Spoiler: there isn’t.
The message reads as follows:
Apple ID
Account Information PageWe need your help resolving an issue with your account. Thus, we have temporarily lock your account.
We understant it may be frustating not to have full access to your account.
We want to work with you to get your account back to normal as quickly as possible.
How can you help?
It’s usually quite straight forward to take care of these things. Most of time, we just need some more information about your account.
Please complete your account informations by clicking in the link below.
Confirm My Account
We will permanently lock your account if we don’t receive your verification within 24 hours.Regards,
Apple Support
The URL used is a Goo(dot)gl shortener (now deactivated), which was bouncing users to the final destination below located at
online-appleidsupport-accountimportant(dot)net/Login(dot)php?
Entering an Apple ID and password results in the following (fake) message that the account has been locked:
We’ve noticed significant changes in your account activity. For your protection, we’ve disable [SIC] your account.
Unlock account
The next page asks for a lot of personal information, including: name, address, DOB, phone number, full card information, security question information, and even 3D secure details.
This is not something you want to hand your details over to. This site joins the ranks of phishing pages making use of HTTPs to appear more authentic – here’s the real Apple sign in page:
You’ll notice it mentions the company name. This is called an Extended Validation certificate. The one being used on the phish page claims to be from a service offering free certs to those possessing a web domain.

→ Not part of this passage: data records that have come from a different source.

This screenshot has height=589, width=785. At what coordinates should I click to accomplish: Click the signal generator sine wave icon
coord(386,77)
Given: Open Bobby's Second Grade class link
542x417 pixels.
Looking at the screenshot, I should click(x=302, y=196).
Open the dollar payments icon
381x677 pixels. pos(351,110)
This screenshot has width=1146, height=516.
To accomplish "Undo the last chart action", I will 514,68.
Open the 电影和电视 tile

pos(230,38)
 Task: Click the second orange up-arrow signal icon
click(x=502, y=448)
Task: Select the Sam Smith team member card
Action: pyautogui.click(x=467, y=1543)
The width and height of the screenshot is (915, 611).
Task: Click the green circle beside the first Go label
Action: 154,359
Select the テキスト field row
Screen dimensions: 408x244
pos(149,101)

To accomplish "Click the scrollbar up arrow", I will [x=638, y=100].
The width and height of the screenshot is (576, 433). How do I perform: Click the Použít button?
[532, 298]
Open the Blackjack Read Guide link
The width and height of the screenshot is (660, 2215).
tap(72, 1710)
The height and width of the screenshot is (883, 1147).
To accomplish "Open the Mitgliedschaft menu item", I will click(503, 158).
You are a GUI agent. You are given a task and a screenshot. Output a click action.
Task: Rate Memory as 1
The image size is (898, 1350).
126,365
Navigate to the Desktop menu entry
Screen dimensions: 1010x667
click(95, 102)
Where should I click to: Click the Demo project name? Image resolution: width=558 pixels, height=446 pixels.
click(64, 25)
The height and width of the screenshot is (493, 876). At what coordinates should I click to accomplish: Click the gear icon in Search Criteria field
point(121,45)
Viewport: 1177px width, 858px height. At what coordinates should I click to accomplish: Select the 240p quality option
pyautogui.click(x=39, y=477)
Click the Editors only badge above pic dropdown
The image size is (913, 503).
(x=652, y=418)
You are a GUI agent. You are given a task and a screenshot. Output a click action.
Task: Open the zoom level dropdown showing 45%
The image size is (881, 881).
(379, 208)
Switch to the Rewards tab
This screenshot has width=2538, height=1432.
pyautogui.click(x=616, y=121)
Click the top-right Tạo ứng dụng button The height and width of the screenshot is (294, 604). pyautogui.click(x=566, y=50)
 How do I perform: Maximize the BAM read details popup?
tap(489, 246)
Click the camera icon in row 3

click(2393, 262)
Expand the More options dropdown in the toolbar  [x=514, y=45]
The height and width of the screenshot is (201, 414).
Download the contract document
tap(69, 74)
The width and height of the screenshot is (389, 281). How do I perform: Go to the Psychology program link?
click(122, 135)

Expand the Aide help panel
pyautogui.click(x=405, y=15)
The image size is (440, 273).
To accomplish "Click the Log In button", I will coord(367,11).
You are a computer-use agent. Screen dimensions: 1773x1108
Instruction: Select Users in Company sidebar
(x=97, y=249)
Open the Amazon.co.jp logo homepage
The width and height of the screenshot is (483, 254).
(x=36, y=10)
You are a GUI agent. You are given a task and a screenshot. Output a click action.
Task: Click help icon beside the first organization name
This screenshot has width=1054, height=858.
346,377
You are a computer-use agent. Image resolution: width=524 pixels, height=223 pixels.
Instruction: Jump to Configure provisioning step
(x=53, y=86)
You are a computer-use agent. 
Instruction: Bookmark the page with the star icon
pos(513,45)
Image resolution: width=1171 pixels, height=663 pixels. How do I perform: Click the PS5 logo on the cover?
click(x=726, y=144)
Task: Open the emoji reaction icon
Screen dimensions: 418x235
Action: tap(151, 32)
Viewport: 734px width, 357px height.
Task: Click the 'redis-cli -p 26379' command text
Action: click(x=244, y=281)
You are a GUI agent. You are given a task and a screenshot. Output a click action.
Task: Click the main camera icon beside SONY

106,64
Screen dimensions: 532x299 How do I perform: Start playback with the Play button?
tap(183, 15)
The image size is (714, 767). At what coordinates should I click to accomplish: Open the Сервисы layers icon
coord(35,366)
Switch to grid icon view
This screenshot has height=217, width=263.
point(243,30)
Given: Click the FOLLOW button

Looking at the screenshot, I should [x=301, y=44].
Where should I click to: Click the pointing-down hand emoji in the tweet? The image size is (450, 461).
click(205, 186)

A good example of why you shouldn’t just believe the site in front of you is legit, purely because there’s HTTPs going on in the background. Emails directing you to pages asking for payment info via embedded links should set off all the warning alarms – and this particular email and website combo should be forever banished to your “ignore forever” folder.
Christopher Boyd
BTW I got a new one. The fake MS guys are keeping a data base of numbers called. I got a call/click (blocked number on cell phone as it turns out, and the program I use doesn’t identify numbers as blocked); I called the number back, he got my cellphone number from Caller I.D. and identified me…incorrectly, but for an understandable reason. He even told me (remember, I called him) that they had found an error in my OS. This strongly suggests they’re networking (which requires either trust or an enforced truce) much more than ever before. Even if the ad is from Crucial…if Crucial has never ever sent you an e-mail before…don’t click on any links; look for information matching the ad on the site…use that…and still avoid the possibly suspicious e-mail. Why? WHAT YOU DON’T USE AND DO DELETE CAN RARELY IF EVER HURT YOU. What you’re ultimately sure of…still can.
I keep getting emails supposed from Apple confirming a purchase – that I did not make. It comes to my email but nothing ever shows up on my credit card. Obviously wanting me to log in to their fake Apple page to confirm or deny the purchase. I just delete them.
There are many grammatical and typographic errors, which also should set off the sirens.
I have received similar emails alleging to be from Pay Pal. The first one had me fooled until they asked for the login to my bank account!